The COVID-19 coronavirus has forced entire countries into lockdown mode, terrified citizens around the world, and triggered a financial-market meltdown. The pandemic demands a forceful, immediate response. But in managing the crisis, governments also must look to the long term.
One prominent policy blueprint with a deep time horizon is the European Commission’s European Green Deal, which offers several ways to support the communities and businesses most at risk from the current crisis.
COVID-19 reflects a broader trend: More planetary crises are coming. If we muddle through each new crisis while maintaining the same economic model that got us here, future shocks will eventually exceed the capacity of governments, financial institutions, and corporate crisis managers to respond. Indeed, the “coronacrisis” has already done so.

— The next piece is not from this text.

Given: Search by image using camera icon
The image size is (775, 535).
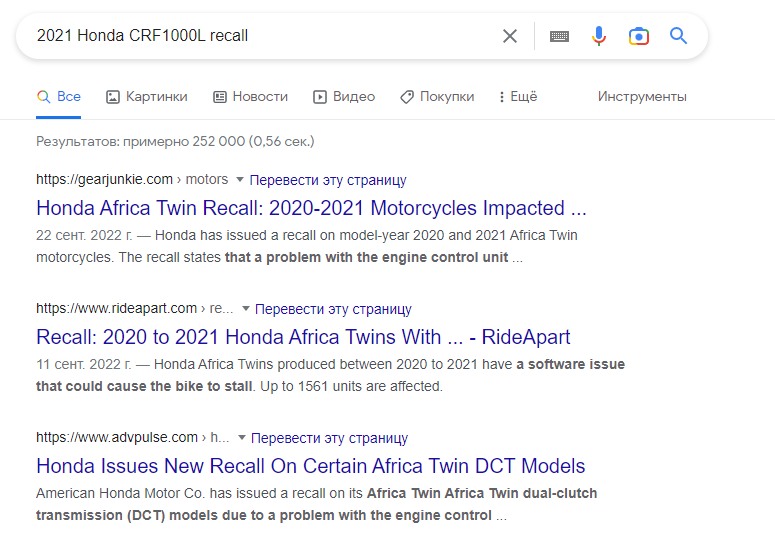Looking at the screenshot, I should click(639, 36).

The Club of Rome issued a similar warning in its famous 1972 report, “The Limits to Growth,” and again in “Beyond the Limits,” a 1992 book by the lead author of that earlier report, Donella Meadows. As Meadows warned back then, humanity’s future will be defined not by a single emergency but by many separate yet related crises stemming from our failure to live sustainably. By using the Earth’s resources faster than they can be restored, and by releasing wastes and pollutants faster than they can be absorbed, we have long been setting ourselves up for disaster.

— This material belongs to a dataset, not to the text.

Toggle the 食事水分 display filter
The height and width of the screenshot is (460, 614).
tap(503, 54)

On one planet, all species, countries, and geopolitical issues are ultimately interconnected. We are witnessing how the outbreak of a novel coronavirus in China can wreak havoc on the entire world. Like COVID-19, climate change, biodiversity loss, and financial collapses do not observe national or even physical borders. These problems can be managed only through collective action that starts long before they become full-blown crises.